* _Requests_:
- a) Write out the stretch of the Zsh Git lesson from "Zsh Lesson 29: Git" through "learn the moves.".
- b) Extend the Zsh lesson on Git aliases, hooks, and statistics past its last sentence.

* _Document passage_:
═══
Back to Blog

Git Aliases, Hooks & Statistics from the Terminal — Zsh #29

Sandy LaneSandy Lane

Video: Git Aliases, Hooks & Statistics from the Terminal — Zsh #29 by Taught by Celeste AI - AI Coding Coach

Take the quiz on the full lesson page
Test what you've read · interactive walkthrough

Zsh Lesson 29: Git Aliases, Hooks, and Statistics

Set short Git commands with git config alias.X "...". Combine multi-step flows into shell functions. Pretty logs with --graph --oneline --decorate. Pre-commit hooks block bad commits before they happen. git shortlog -sn for contribution stats.

Git from the terminal is faster than any GUI — once you learn the moves.
═══
Items listed in a dataset
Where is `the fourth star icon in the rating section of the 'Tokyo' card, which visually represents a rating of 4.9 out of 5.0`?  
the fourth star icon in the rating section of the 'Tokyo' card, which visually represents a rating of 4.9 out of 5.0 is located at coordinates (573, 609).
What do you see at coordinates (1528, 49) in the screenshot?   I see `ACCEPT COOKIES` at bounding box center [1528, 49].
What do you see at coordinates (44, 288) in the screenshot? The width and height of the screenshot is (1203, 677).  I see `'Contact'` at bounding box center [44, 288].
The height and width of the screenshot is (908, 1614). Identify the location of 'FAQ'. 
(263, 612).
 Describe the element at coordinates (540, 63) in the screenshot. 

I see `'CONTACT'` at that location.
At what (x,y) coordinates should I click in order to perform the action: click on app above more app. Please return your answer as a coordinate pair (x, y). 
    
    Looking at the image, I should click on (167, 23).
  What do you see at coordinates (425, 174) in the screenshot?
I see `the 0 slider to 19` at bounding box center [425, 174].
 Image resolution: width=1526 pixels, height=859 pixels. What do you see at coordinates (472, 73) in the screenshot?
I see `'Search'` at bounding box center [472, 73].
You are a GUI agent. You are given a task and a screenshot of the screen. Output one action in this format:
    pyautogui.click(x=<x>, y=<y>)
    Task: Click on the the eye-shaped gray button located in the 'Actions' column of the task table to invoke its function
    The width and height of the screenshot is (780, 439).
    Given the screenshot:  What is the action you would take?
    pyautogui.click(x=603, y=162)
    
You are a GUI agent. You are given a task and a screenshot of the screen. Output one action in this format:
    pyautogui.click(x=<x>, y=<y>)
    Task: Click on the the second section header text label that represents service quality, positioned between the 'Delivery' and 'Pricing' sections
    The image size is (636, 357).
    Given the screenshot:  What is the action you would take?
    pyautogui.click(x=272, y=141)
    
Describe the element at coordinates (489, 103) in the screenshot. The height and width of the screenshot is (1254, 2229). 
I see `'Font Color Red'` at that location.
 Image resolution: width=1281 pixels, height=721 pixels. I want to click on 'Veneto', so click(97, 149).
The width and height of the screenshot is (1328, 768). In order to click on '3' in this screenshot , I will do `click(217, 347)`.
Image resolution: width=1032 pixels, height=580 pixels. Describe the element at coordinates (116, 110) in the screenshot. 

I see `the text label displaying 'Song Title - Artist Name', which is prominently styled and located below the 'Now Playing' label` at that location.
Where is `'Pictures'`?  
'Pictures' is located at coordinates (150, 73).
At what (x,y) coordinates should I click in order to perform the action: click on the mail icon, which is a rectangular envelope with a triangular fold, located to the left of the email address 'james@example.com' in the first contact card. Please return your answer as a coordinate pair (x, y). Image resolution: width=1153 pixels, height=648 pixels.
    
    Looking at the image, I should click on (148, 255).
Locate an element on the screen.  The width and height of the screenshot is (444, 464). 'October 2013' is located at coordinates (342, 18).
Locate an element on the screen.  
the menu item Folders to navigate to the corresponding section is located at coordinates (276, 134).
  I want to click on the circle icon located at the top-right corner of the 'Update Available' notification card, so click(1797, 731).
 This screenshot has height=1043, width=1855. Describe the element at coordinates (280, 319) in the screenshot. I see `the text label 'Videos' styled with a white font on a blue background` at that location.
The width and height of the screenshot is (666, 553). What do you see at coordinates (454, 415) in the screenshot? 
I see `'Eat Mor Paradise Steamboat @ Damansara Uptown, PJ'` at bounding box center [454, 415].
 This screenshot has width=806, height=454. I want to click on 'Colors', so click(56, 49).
═══
* _Responses to the exercise_:
- a)
Zsh Lesson 29: Git Aliases, Hooks, and Statistics

Set short Git commands with git config alias.X "...". Combine multi-step flows into shell functions. Pretty logs with --graph --oneline --decorate. Pre-commit hooks block bad commits before they happen. git shortlog -sn for contribution stats.

Git from the terminal is faster than any GUI — once you learn the moves.

- b)
Shell aliases for git

In ~/.zshrc:

alias gs='git status --short'
alias gco='git checkout'
alias gd='git diff'
alias gds='git diff --stat'
alias glog='git log --oneline --graph --decorate -20'
alias gca='git commit -am'
alias gpu='git push -u origin HEAD'
alias gpl='git pull --rebase'
alias gb='git branch'
alias gba='git branch -a'
alias grm='git rm'

Reload (source ~/.zshrc); gs shows short status, etc.

If you use Oh My Zsh's git plugin, you get 100+ of these for free.

Git config aliases

These live inside Git, in ~/.gitconfig:

git config --global alias.co "checkout"
git config --global alias.br "branch -v"
git config --global alias.last "log -1 --oneline"
git config --global alias.unstage "reset HEAD --"
git config --global alias.amend "commit --amend --no-edit"
git config --global alias.lg "log --graph --oneline --decorate -20"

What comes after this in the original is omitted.